- Exercise objective
Show each line of the material that contains the string "will", treating uppercase and lowercase as different.

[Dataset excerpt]

-- START --

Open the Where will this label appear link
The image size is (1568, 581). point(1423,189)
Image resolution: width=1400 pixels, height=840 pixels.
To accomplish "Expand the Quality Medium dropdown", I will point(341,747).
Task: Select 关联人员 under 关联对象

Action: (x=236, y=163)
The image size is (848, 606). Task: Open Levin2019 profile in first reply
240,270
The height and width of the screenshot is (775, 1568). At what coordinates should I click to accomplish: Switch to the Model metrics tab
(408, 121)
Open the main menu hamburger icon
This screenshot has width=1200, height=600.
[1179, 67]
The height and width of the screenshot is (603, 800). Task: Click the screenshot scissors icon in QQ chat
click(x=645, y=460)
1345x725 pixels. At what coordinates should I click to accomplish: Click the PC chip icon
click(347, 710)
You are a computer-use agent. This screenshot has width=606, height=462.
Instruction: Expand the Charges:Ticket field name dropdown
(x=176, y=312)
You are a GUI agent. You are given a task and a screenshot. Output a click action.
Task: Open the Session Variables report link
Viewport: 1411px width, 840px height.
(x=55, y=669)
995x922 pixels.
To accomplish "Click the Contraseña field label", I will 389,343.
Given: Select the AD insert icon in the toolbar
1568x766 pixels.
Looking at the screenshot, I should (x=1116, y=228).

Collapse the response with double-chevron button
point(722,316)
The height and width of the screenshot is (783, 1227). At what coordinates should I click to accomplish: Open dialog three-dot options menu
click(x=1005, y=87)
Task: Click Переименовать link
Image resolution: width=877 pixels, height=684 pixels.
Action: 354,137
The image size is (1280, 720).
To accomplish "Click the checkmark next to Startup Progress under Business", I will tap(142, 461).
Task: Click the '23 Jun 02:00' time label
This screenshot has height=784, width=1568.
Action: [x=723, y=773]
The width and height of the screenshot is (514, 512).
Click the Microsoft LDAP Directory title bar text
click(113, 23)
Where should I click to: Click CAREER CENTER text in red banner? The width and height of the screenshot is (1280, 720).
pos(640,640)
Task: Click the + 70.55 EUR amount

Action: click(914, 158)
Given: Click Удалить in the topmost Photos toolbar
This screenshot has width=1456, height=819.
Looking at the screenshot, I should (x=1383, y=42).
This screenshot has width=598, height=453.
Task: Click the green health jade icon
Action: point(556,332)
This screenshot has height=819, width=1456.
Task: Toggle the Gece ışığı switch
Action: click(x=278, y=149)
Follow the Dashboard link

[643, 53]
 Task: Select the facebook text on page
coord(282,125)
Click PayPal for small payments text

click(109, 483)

-- END --

- Exercise solution
Open the Where will this label appear link
To accomplish "Expand the Quality Medium dropdown", I will point(341,747).
To accomplish "Click the Contraseña field label", I will 389,343.
To accomplish "Click the checkmark next to Startup Progress under Business", I will tap(142, 461).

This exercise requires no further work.